The sources of secondary data were Annual Reports of the companies and IRDA, Directors and Auditors report, IRDA Journals, Asia Insurance Post, The Insurance Times, Journal of Insurance Institute of India, Insurance Chronicle (ICFAI), Daily papers and government reports relating to the issues under study.
3. “Private Insurers Command Majority Share of LifeInsurance Market” by Paramita Chatterjee in 2009. She plain said private insurers filmed 62% ontogeny measure in April-December 2008 against 45% in the same stop of net business. ICICI, HDFC, SBI and Bajaj Allianz are the predominant players of the living Contract sector. LIC a market trickster prerecorded a wane of 28% and experts said the Industry has witnessed a intelligent ontogenesis despite the fine financial conditions.

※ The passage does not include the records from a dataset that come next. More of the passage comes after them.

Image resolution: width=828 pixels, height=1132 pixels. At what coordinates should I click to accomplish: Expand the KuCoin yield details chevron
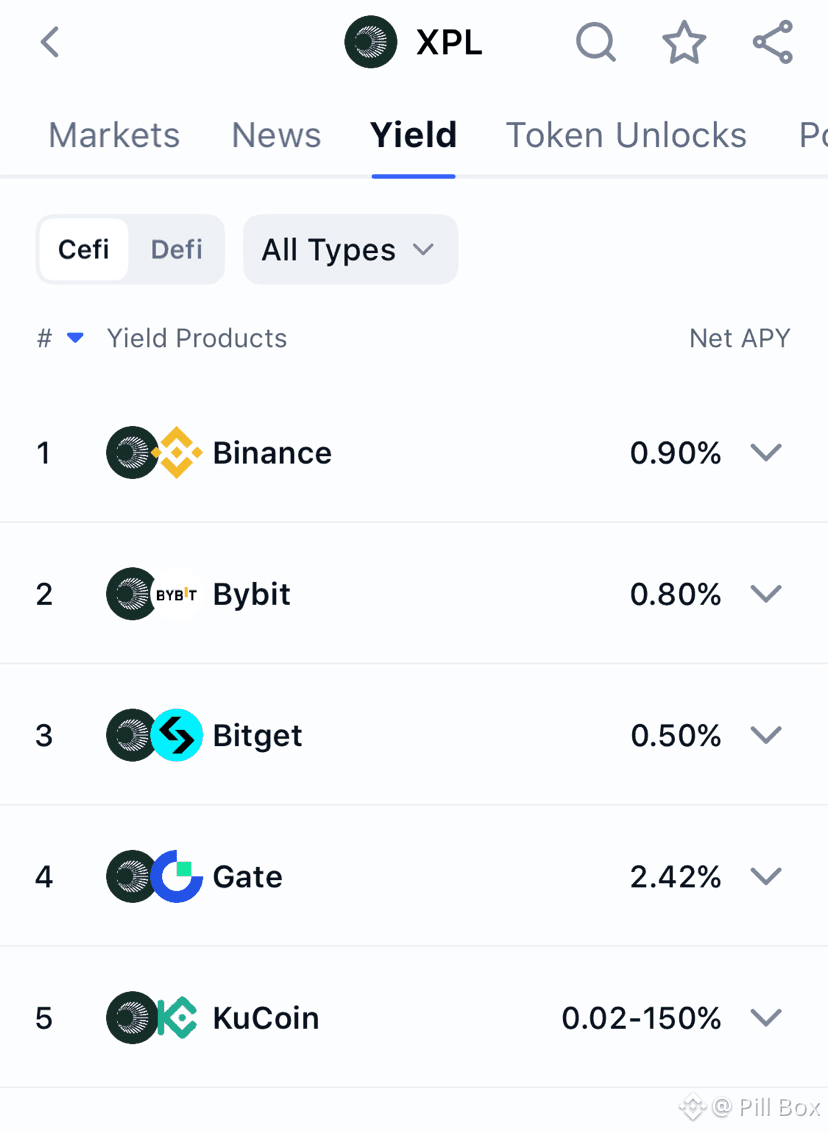click(x=766, y=1018)
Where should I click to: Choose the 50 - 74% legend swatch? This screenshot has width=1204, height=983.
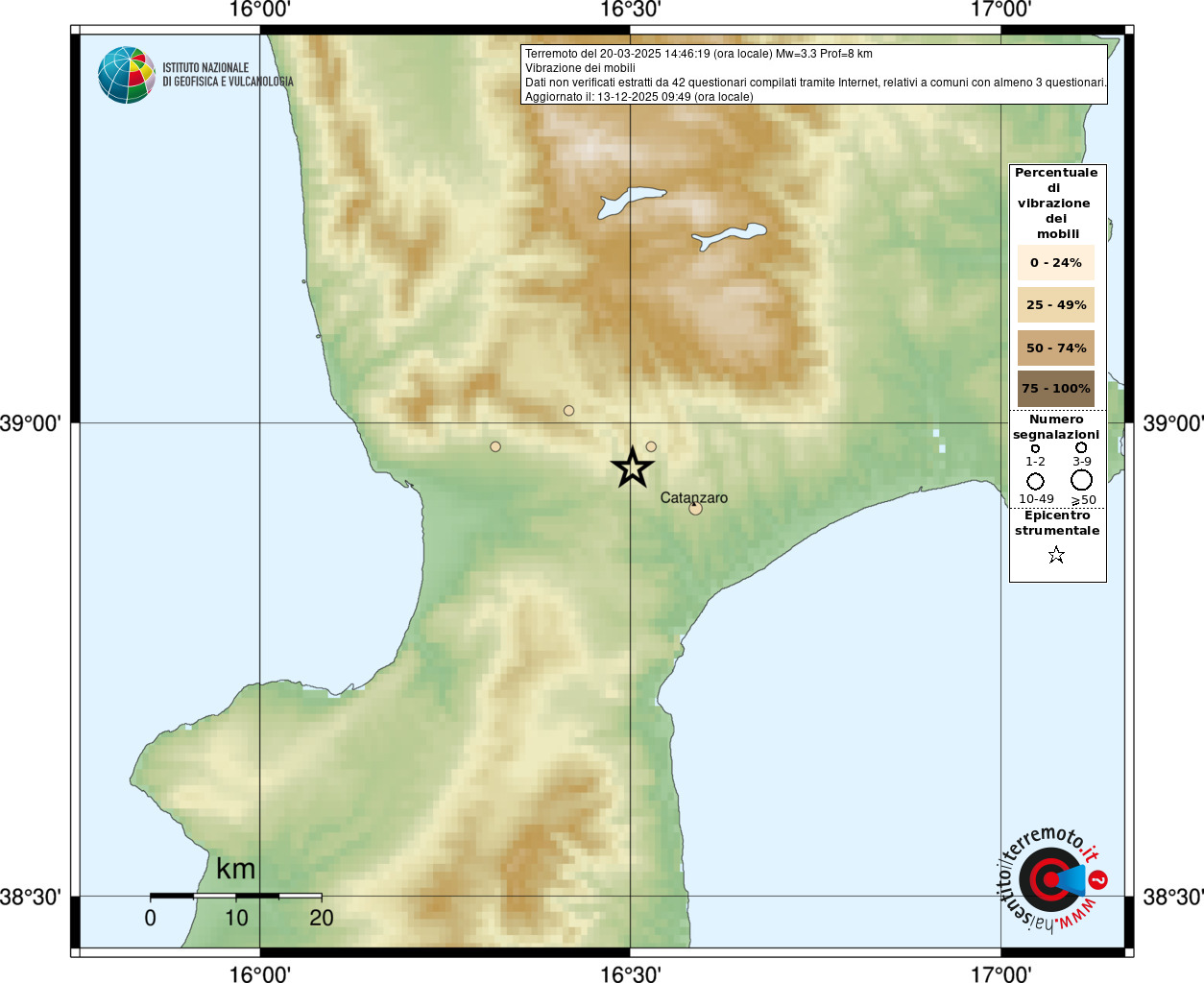point(1055,348)
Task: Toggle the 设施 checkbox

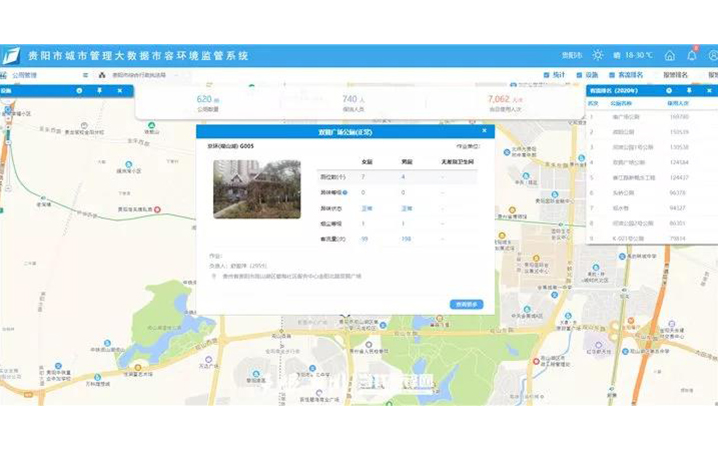Action: [580, 75]
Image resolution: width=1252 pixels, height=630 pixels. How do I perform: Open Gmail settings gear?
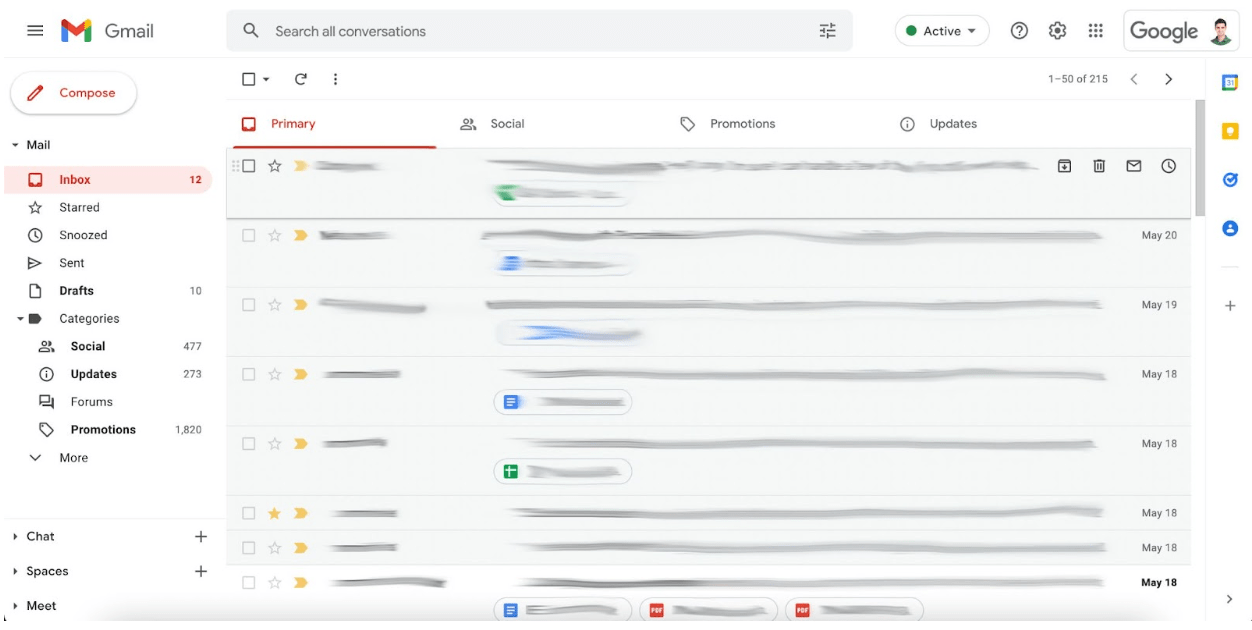point(1057,30)
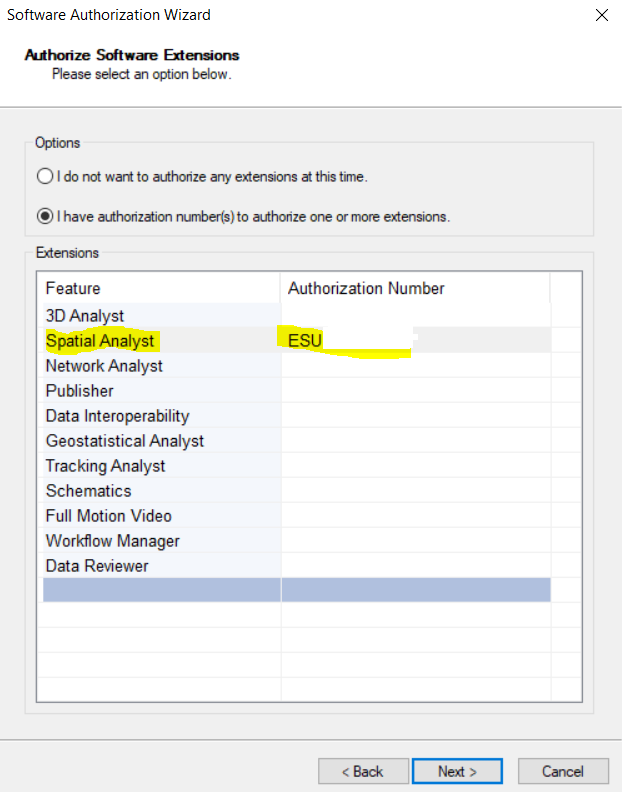This screenshot has height=792, width=622.
Task: Select the Publisher feature row
Action: click(80, 391)
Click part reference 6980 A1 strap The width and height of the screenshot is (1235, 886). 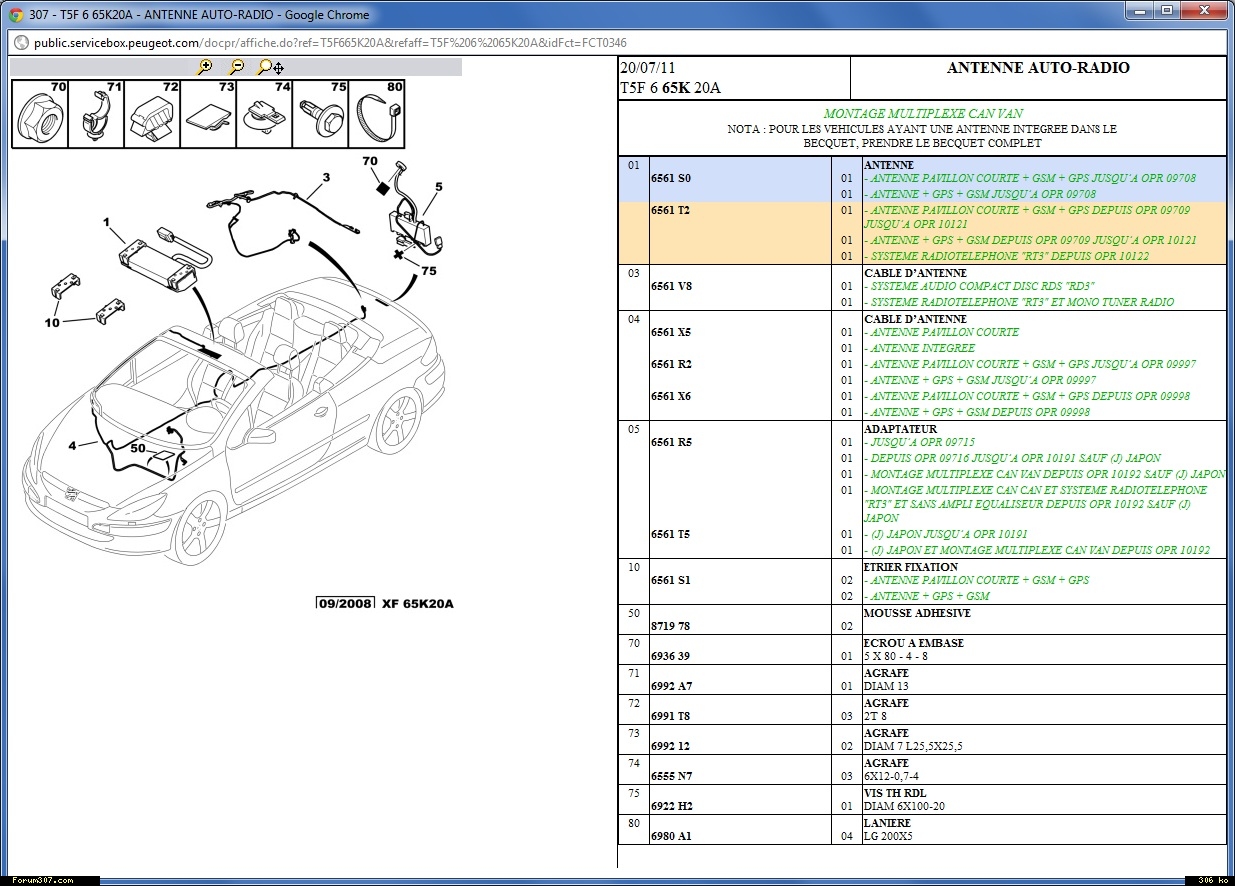[x=671, y=836]
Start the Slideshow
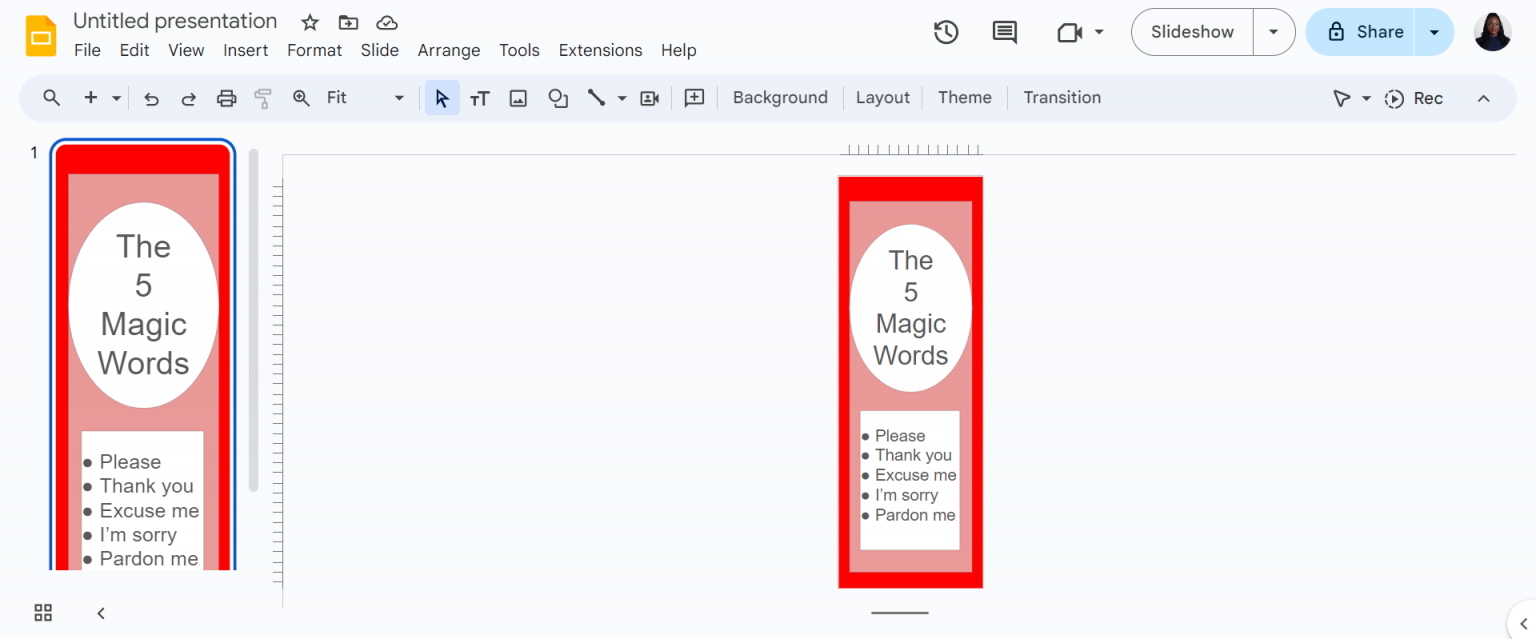This screenshot has width=1536, height=639. click(1191, 31)

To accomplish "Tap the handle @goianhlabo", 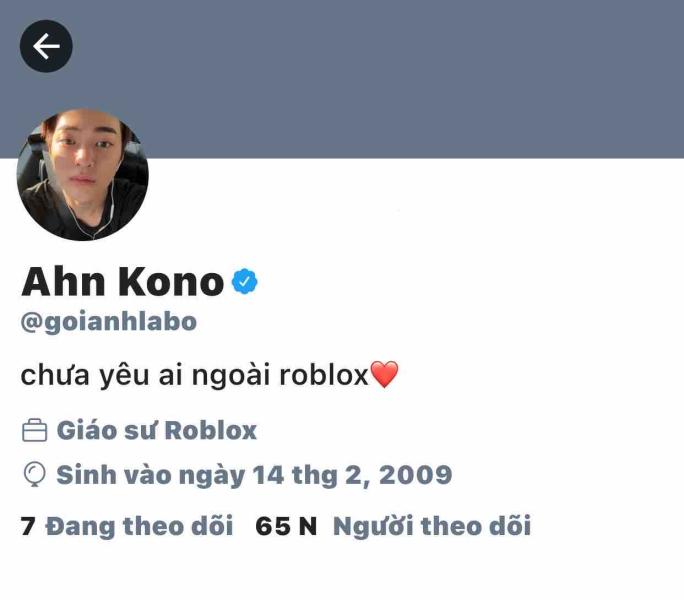I will click(109, 322).
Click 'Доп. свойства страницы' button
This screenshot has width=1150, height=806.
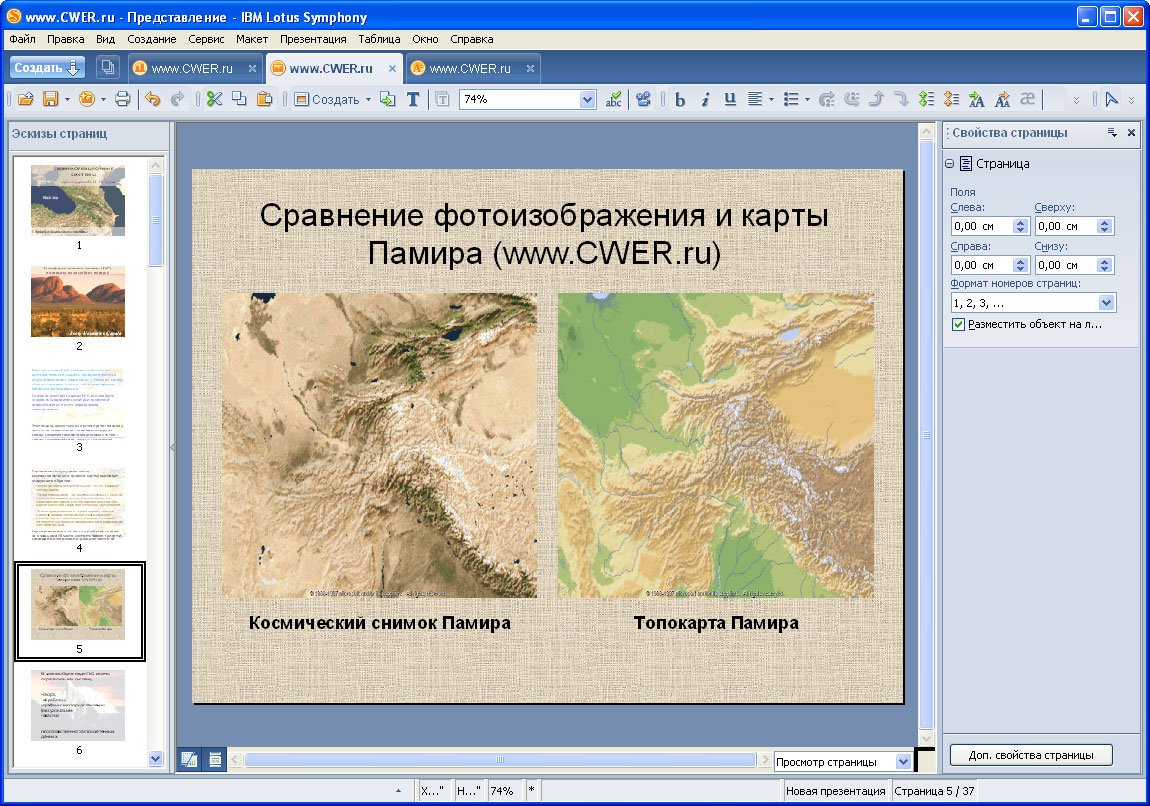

The premiums for both sexes were within a couple of dollars of each other for Key Person and Business Partner (or Buy/Sell) insurance. However, there was a marked difference in the policy gap for the sexes for Business Expenses insurance. In a blue collar occupation a woman can expect to pay on average $88 more than her male counterpart. If the same woman switched over to the white collar sector, she would still pay $40 more than her equivalent male work buddy.